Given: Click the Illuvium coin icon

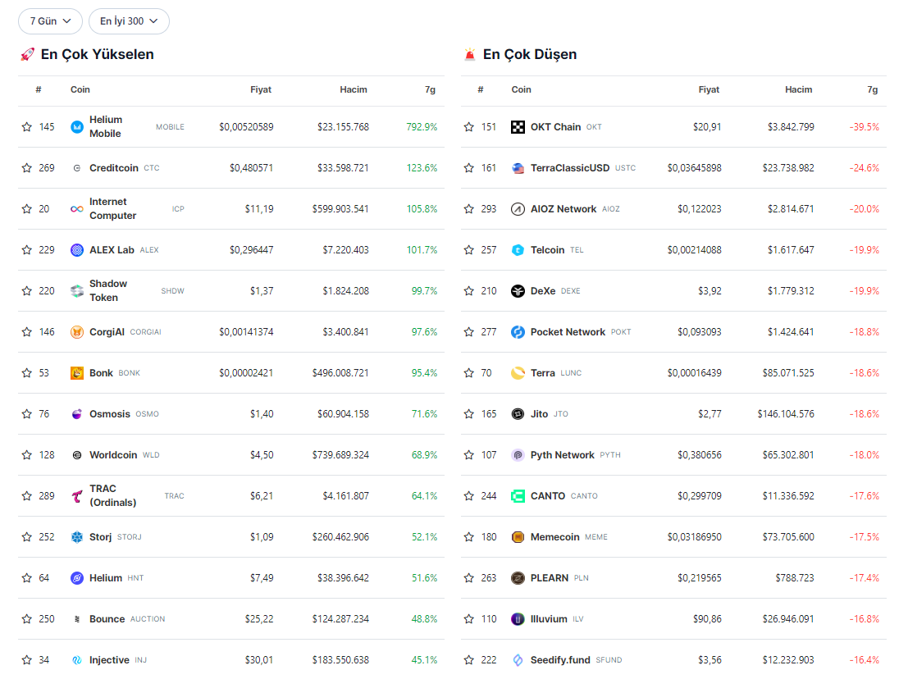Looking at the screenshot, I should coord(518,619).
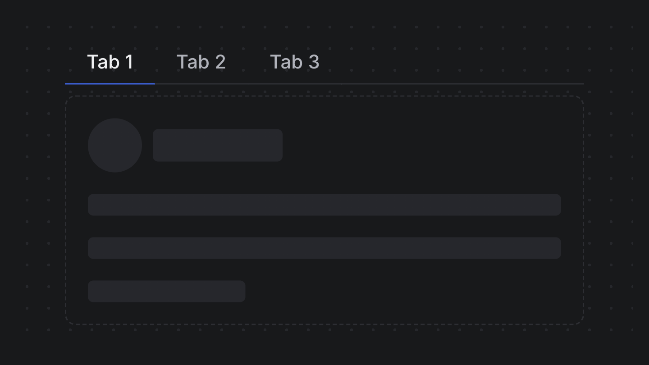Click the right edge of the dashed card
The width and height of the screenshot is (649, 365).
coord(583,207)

------------------------------------

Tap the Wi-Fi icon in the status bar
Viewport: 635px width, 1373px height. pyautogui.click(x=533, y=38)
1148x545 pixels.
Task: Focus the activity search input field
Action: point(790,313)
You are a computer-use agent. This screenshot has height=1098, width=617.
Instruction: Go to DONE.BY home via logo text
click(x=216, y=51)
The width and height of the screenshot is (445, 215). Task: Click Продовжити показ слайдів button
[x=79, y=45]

------------------------------------

- _The request_
Reproduce everything from the line containing "Tap the Wi-Fi icon in the status bar" down to the line containing "[x=79, y=45]", substituting "Directive" for "Instruction" and leaving all else unchanged.

- _Full answer_
Tap the Wi-Fi icon in the status bar
Viewport: 635px width, 1373px height. pyautogui.click(x=533, y=38)
1148x545 pixels.
Task: Focus the activity search input field
Action: point(790,313)
You are a computer-use agent. This screenshot has height=1098, width=617.
Directive: Go to DONE.BY home via logo text
click(x=216, y=51)
The width and height of the screenshot is (445, 215). Task: Click Продовжити показ слайдів button
[x=79, y=45]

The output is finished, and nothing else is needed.